Francesco FONTEBASSO

Venice 1707 - Venice 1769

Biography



A pupil of Sebastiano Ricci, Francesco Fontebasso spent a brief period of study in Rome before returning to his native Venice, where he produced a series of engravings after Ricci’s paintings. He established his career in Venice, painting several altarpieces for local churches, and was soon in some demand as a fresco painter. In 1734 he decorated the ceiling of the church of the Gesuiti in Venice, and two years later painted a fresco cycle for the church of Santa Maria Annunziata in Trent. Fontebasso worked for members of the Venetian aristocracy such as the Barbarigo family, for whom he painted decorative fresco cycles in the Palazzo Duodo and the Palazzo Barbarigo.

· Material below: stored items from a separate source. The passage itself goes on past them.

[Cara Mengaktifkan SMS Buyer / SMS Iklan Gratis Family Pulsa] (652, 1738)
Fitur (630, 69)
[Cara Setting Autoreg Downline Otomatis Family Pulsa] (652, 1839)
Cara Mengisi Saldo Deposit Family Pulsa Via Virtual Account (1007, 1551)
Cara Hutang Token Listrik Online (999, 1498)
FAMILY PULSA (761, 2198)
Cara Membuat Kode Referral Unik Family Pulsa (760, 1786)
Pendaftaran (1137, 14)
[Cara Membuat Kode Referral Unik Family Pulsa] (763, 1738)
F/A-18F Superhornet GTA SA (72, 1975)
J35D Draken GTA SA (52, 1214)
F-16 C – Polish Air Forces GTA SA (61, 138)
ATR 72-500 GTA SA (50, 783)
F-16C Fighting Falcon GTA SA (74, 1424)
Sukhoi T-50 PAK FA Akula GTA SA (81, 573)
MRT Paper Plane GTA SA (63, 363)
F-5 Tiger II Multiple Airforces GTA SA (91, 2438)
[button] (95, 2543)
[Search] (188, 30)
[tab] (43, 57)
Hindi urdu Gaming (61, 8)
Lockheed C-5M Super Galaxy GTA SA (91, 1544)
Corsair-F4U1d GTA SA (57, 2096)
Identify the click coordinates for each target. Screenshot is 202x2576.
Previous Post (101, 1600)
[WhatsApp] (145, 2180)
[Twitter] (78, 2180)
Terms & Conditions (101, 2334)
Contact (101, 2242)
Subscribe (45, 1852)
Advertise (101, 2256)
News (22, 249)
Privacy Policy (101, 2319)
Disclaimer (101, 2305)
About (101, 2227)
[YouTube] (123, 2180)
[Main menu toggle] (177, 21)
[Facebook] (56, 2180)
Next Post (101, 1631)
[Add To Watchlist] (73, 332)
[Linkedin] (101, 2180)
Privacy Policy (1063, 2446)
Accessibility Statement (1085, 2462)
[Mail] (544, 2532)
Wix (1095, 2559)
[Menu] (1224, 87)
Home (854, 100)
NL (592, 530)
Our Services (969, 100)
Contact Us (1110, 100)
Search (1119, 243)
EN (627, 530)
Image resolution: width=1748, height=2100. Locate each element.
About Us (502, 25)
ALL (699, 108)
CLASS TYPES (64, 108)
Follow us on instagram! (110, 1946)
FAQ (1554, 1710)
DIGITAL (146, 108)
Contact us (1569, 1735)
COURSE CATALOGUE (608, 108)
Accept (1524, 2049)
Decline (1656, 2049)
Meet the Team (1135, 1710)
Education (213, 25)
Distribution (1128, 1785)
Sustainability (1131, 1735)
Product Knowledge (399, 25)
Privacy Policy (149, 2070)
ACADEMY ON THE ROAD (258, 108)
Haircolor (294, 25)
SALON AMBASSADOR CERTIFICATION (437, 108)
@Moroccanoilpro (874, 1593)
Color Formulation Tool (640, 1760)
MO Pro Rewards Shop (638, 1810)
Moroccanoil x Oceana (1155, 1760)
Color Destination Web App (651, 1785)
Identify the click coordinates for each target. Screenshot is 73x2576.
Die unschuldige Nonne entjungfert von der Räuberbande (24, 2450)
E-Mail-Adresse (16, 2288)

Apart from his success as a fresco painter, Fontebasso made a particular specialty of small-scale devotional easel pictures and modelli, and also worked as an engraver and a designer of book illustrations. From 1756 onwards he was a professor at the Accademia Veneziana, and in 1761 he visited St. Petersburg at the invitation of the Empress Catherine II. Fontebasso remained in Russia for almost two years, completing a number of decorative projects for the Winter Palace in St. Petersburg and other Imperial palaces, as well as painting portraits and genre studies. Although appointed a Professor at the Imperial Academy of Arts, he chose to return to Venice in 1762, where he rose to the position of principe of the Accademia in 1768, shortly before his death.

As Filippo Pedrocco has noted, ‘Fontebasso was a prolific draughtsman and produced sparkling, delicate work in the best tradition of the Venetian Rococo.’1 Like his paintings, his drawings are best described as a synthesis of the manner of his teacher Sebastiano Ricci with the drawings of Fontebasso’s slightly older contemporary, Giambattista Tiepolo. As Pedrocco points out, ‘at different stages of his career his graphic work sometimes reflects the influence of one, sometimes the other. He was not simply a passive interpreter of their work, however, and was capable of achieving a high degree of poetry independent of their influence. Examples can be found among his many ‘finished’ drawings, evidently intended for collectors.’ Most of Fontebasso’s drawings are executed in pen and ink, and while only relatively few may be connected with his paintings, several can be related to the handful of etchings that he made.